4. Cream: You must use full-fat cream that can be whipped—pure cream (35% fat), thickened cream (35% fat), or heavy cream (35–40% fat). Do not use pouring cream that cannot be whipped.
5. Working with white chocolate: You will find that it can be challenging to work with white chocolate as it is temperature sensitive; therefore, try to pick up your pace. Have all your ingredients lined up and ready to go.
6. Melting the chocolate: Ensure that the bottom of your glass heat-proof bowl does not touch the actual water level (if using the double boiler method) so that you don't scorch the chocolate.
7. Assembling your Tuxedo Cake: If you are a beginner baker, feel free to assemble your cake the next day, as it can be overwhelming to get all the steps done in one day.

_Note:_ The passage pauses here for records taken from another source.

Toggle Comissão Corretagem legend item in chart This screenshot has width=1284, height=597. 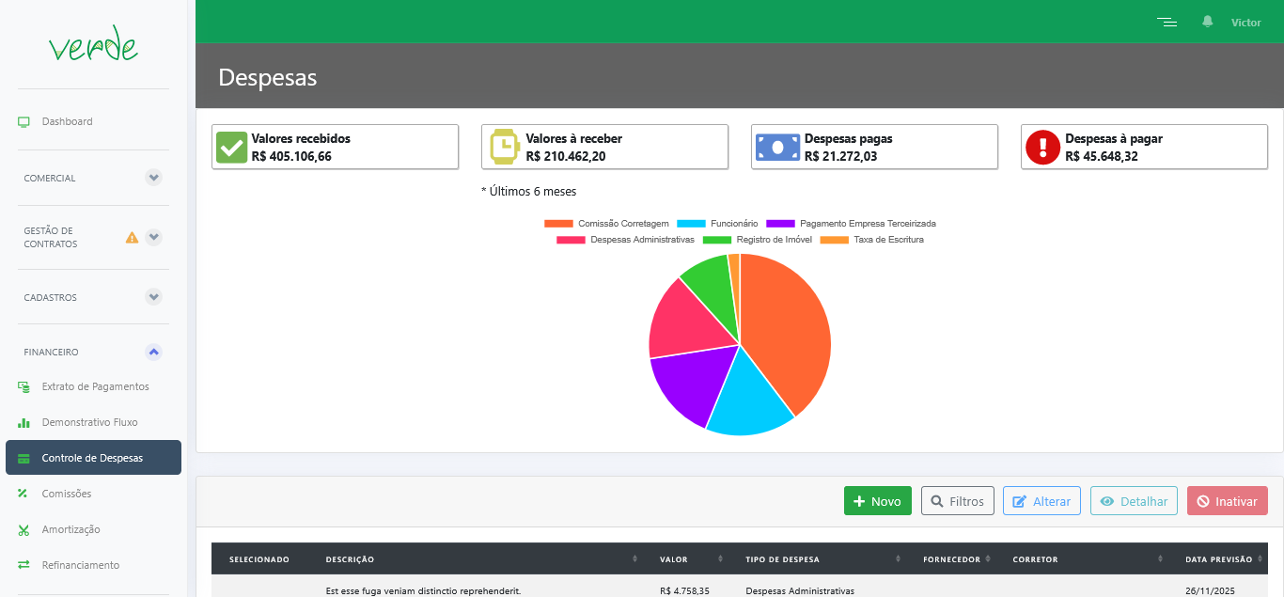(x=607, y=224)
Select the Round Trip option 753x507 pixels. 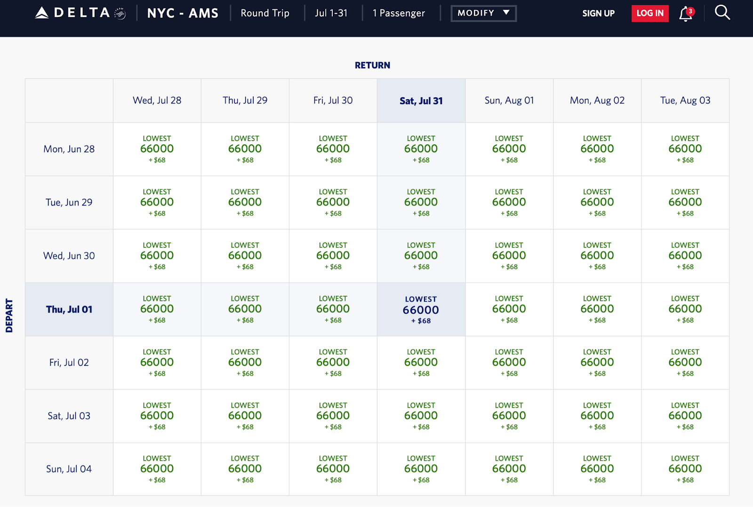(265, 13)
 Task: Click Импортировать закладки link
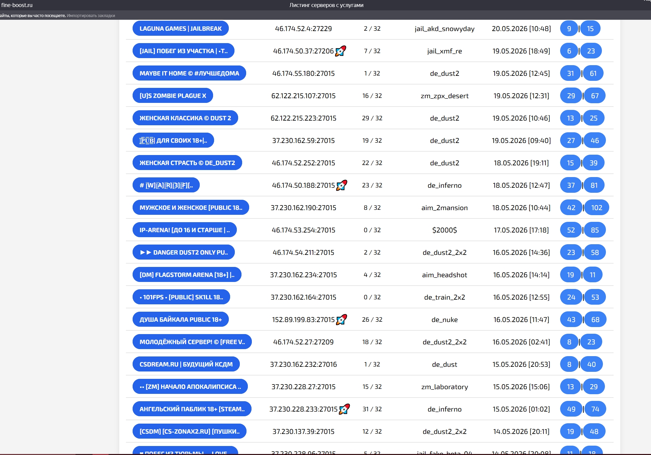point(91,16)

Calories: 600kcal | Carbohydrates: 75g | Protein: 6g | Fat: 35g | Saturated Fat: 20g | Polyunsaturated Fat: 2g | Monounsaturated Fat: 9g | Cholesterol: 160mg | Sodium: 270mg | Potassium: 220mg | Fiber: 5g | Sugar: 55g | Vitamin A: 930IU | Vitamin C: 0.4mg | Calcium: 125mg | Iron: 3.5mg
Nutritional info is an estimate and provided as courtesy. Values may vary according to the ingredients used. Please use your preferred nutritional calculator for more detailed and personalised calculations.